__DATA SUPPLIED__:

※ ※ ※

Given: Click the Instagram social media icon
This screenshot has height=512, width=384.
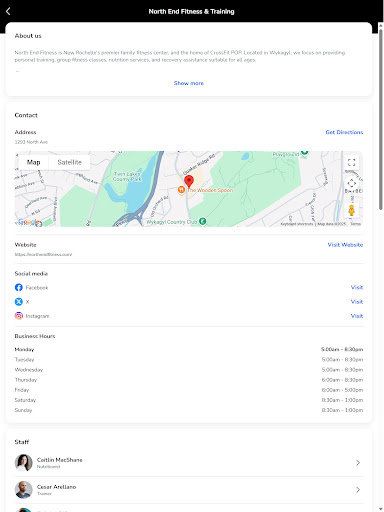Looking at the screenshot, I should click(x=19, y=316).
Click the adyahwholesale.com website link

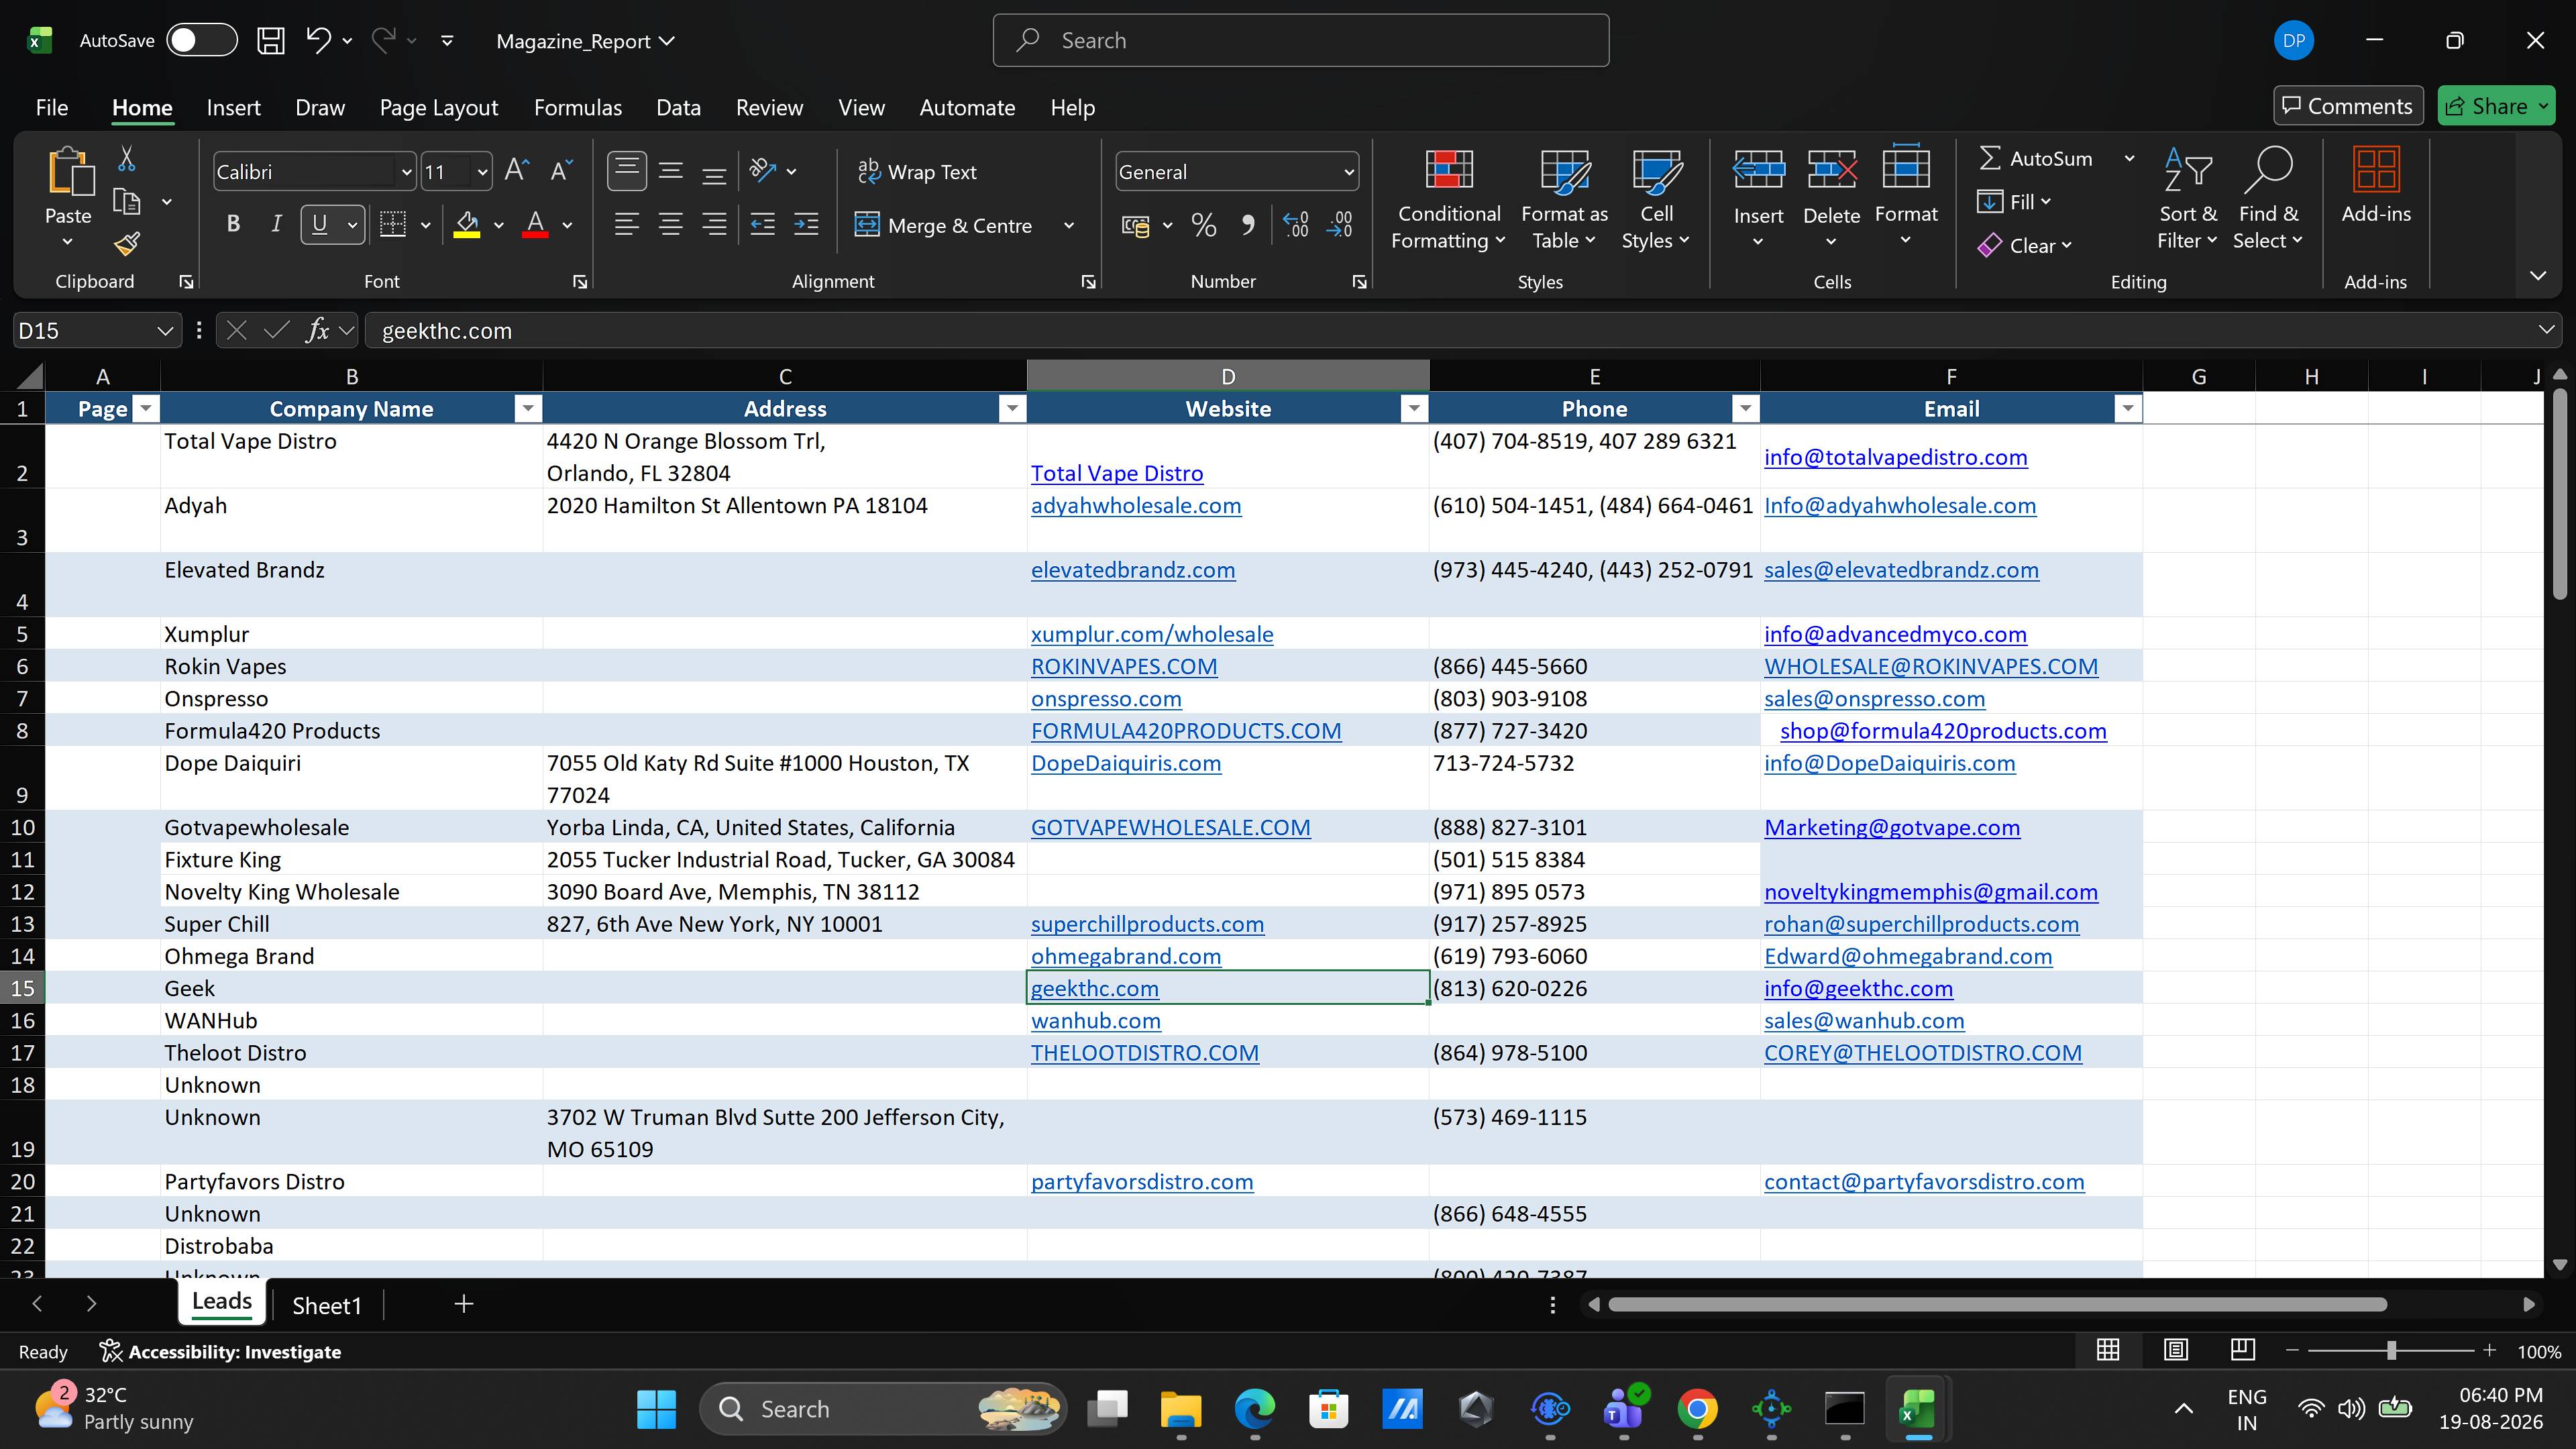click(x=1136, y=505)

※ ※ ※

__JOB__: Extract the text of every record above word for word, and leave the pictures out.

__EXERCISE SOLUTION__:
Given: Click the Instagram social media icon
This screenshot has height=512, width=384.
Looking at the screenshot, I should click(x=19, y=316).
Click the adyahwholesale.com website link

click(x=1136, y=505)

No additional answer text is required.